Collected data entries —

►

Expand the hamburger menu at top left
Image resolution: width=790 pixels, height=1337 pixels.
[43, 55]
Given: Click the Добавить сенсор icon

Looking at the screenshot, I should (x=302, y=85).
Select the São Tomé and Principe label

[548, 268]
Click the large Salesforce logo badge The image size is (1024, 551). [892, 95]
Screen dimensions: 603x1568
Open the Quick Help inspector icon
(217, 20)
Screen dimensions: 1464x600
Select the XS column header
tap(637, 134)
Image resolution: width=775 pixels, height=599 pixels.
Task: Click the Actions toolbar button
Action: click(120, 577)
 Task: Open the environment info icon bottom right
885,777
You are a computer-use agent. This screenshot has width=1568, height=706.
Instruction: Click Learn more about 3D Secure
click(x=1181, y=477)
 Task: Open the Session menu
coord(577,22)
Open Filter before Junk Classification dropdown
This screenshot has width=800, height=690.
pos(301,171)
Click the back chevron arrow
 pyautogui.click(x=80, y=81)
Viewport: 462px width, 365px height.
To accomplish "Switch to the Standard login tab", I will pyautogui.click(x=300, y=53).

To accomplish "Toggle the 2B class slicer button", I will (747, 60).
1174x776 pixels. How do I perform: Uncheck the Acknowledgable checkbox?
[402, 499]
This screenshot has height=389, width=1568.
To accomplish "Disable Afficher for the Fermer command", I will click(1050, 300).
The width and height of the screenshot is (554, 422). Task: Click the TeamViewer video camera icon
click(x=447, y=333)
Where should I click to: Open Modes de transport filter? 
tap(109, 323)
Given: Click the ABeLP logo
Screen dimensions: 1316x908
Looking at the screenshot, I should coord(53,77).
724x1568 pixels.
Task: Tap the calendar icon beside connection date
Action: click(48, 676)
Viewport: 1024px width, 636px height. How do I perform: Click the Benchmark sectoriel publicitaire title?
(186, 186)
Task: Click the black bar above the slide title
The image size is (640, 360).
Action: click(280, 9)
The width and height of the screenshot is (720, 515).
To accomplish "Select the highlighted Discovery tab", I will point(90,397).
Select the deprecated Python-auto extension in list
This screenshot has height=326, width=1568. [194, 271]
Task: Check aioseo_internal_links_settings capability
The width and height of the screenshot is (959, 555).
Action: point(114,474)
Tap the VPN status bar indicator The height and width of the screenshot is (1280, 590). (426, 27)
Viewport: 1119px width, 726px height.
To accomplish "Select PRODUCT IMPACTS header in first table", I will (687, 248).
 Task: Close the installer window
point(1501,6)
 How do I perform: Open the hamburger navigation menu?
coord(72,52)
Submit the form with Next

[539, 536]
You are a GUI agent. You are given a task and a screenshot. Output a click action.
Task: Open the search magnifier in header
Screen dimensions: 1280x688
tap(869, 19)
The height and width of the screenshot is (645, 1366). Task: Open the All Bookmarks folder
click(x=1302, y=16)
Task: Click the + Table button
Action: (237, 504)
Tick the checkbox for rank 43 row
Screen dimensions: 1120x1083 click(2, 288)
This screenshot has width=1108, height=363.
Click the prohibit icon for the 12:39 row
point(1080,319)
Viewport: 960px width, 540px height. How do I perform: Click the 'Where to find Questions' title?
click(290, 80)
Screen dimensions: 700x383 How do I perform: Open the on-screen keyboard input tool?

◄

Activity — Set all the data down again, exactly as it reads above.

Answer section —
Expand the hamburger menu at top left
Image resolution: width=790 pixels, height=1337 pixels.
[43, 55]
Given: Click the Добавить сенсор icon

Looking at the screenshot, I should (x=302, y=85).
Select the São Tomé and Principe label

[548, 268]
Click the large Salesforce logo badge The image size is (1024, 551). [892, 95]
Screen dimensions: 603x1568
Open the Quick Help inspector icon
(217, 20)
Screen dimensions: 1464x600
Select the XS column header
tap(637, 134)
Image resolution: width=775 pixels, height=599 pixels.
Task: Click the Actions toolbar button
Action: click(120, 577)
 Task: Open the environment info icon bottom right
885,777
You are a computer-use agent. This screenshot has width=1568, height=706.
Instruction: Click Learn more about 3D Secure
click(x=1181, y=477)
 Task: Open the Session menu
coord(577,22)
Open Filter before Junk Classification dropdown
This screenshot has width=800, height=690.
pos(301,171)
Click the back chevron arrow
 pyautogui.click(x=80, y=81)
Viewport: 462px width, 365px height.
To accomplish "Switch to the Standard login tab", I will pyautogui.click(x=300, y=53).

To accomplish "Toggle the 2B class slicer button", I will (747, 60).
1174x776 pixels. How do I perform: Uncheck the Acknowledgable checkbox?
[402, 499]
This screenshot has height=389, width=1568.
To accomplish "Disable Afficher for the Fermer command", I will click(1050, 300).
The width and height of the screenshot is (554, 422). Task: Click the TeamViewer video camera icon
click(x=447, y=333)
Where should I click to: Open Modes de transport filter? 
tap(109, 323)
Given: Click the ABeLP logo
Screen dimensions: 1316x908
Looking at the screenshot, I should coord(53,77).
724x1568 pixels.
Task: Tap the calendar icon beside connection date
Action: click(48, 676)
Viewport: 1024px width, 636px height. How do I perform: Click the Benchmark sectoriel publicitaire title?
(186, 186)
Task: Click the black bar above the slide title
The image size is (640, 360).
Action: click(280, 9)
The width and height of the screenshot is (720, 515).
To accomplish "Select the highlighted Discovery tab", I will point(90,397).
Select the deprecated Python-auto extension in list
This screenshot has height=326, width=1568. [194, 271]
Task: Check aioseo_internal_links_settings capability
The width and height of the screenshot is (959, 555).
Action: point(114,474)
Tap the VPN status bar indicator The height and width of the screenshot is (1280, 590). (426, 27)
Viewport: 1119px width, 726px height.
To accomplish "Select PRODUCT IMPACTS header in first table", I will (687, 248).
 Task: Close the installer window
point(1501,6)
 How do I perform: Open the hamburger navigation menu?
coord(72,52)
Submit the form with Next

[539, 536]
You are a GUI agent. You are given a task and a screenshot. Output a click action.
Task: Open the search magnifier in header
Screen dimensions: 1280x688
tap(869, 19)
The height and width of the screenshot is (645, 1366). Task: Open the All Bookmarks folder
click(x=1302, y=16)
Task: Click the + Table button
Action: (237, 504)
Tick the checkbox for rank 43 row
Screen dimensions: 1120x1083 click(2, 288)
This screenshot has width=1108, height=363.
Click the prohibit icon for the 12:39 row
point(1080,319)
Viewport: 960px width, 540px height. How do I perform: Click the 'Where to find Questions' title?
click(290, 80)
Screen dimensions: 700x383 How do I perform: Open the on-screen keyboard input tool?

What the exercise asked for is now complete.